论文标题
扣:语义解析的很少的跨语性数据扩展
CLASP: Few-Shot Cross-Lingual Data Augmentation for Semantic Parsing
论文作者
论文摘要
开发语义解析(SP)模型的瓶颈是需要大量人类标记的训练数据。鉴于SP的人类注释的复杂性和成本,标记的数据通常很少,尤其是在多语言环境中。大型语言模型(LLMS)在SP上出现了一些示例,但是LLM不适合需要低延迟的运行时系统。在这项工作中,我们提出了CLASP,这是一种简单的方法,可以改善适度模型的低资源SP:我们从AlexATM 20B生成合成数据,以增强针对较小型号的40x型号(500m参数)的训练集。我们在低资源设置中的两个数据集上评估了英语披萨,包含348或16个真实示例,以及MTOP跨语言零照片,其中仅以英语提供培训数据,并且该模型必须推广到四种新语言。在两个数据集上,我们对强基线方法均显示出显着改善。

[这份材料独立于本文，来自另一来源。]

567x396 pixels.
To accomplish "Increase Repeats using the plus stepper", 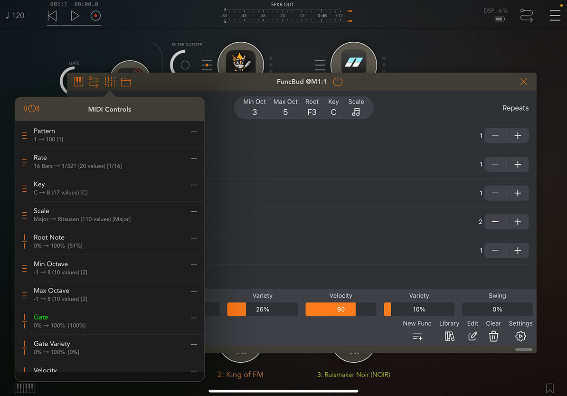I will tap(519, 135).
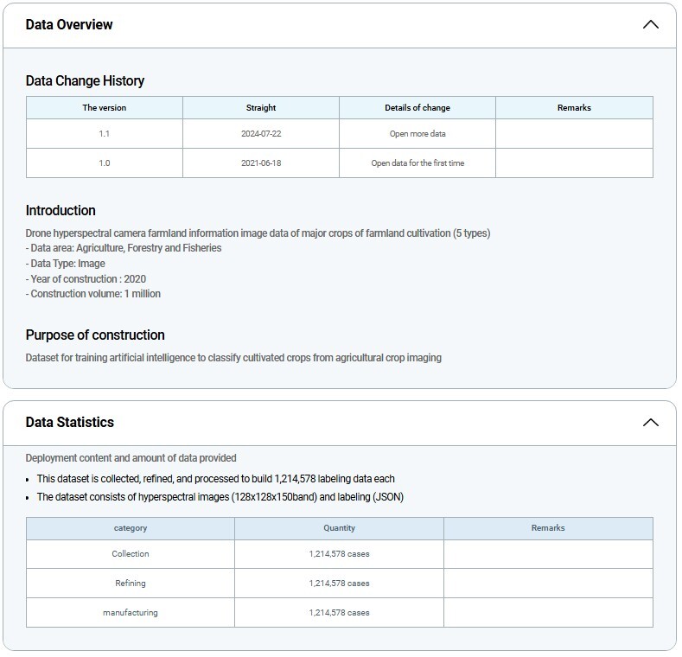Click the Refining category row
682x657 pixels.
(x=131, y=584)
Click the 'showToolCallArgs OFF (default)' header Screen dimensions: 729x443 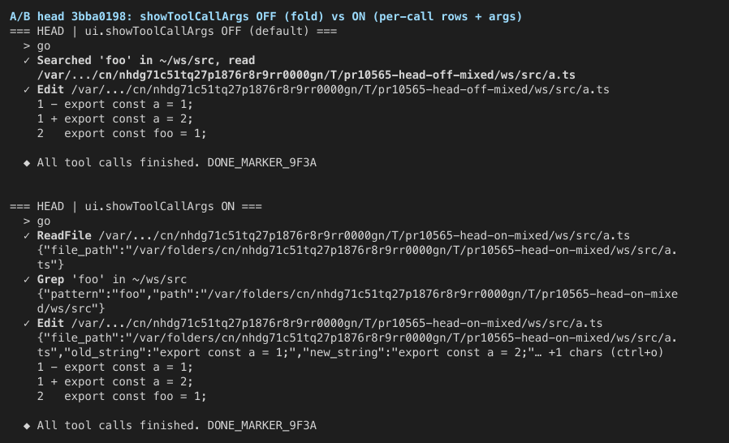[x=174, y=31]
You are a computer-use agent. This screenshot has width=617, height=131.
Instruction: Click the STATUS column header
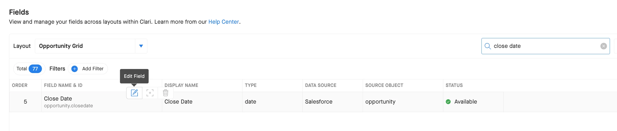tap(454, 85)
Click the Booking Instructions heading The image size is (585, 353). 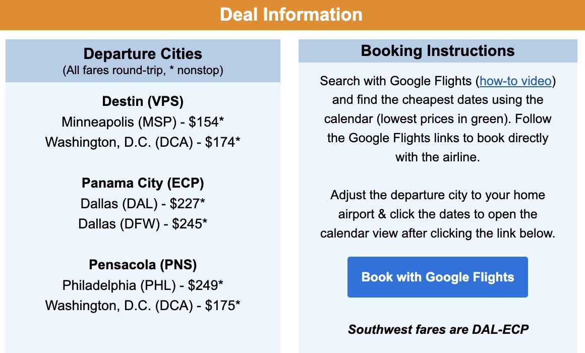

A bottleneck to developing Semantic Parsing (SP) models is the need for a large volume of human-labeled training data. Given the complexity and cost of human annotation for SP, labeled data is often scarce, particularly in multilingual settings. Large Language Models (LLMs) excel at SP given only a few examples, however LLMs are unsuitable for runtime systems which require low latency. In this work, we propose CLASP, a simple method to improve low-resource SP for moderate-sized models: we generate synthetic data from AlexaTM 20B to augment the training set for a model 40x smaller (500M parameters). We evaluate on two datasets in low-resource settings: English PIZZA, containing either 348 or 16 real examples, and mTOP cross-lingual zero-shot, where training data is available only in English, and the model must generalize to four new languages. On both datasets, we show significant improvements over strong baseline methods.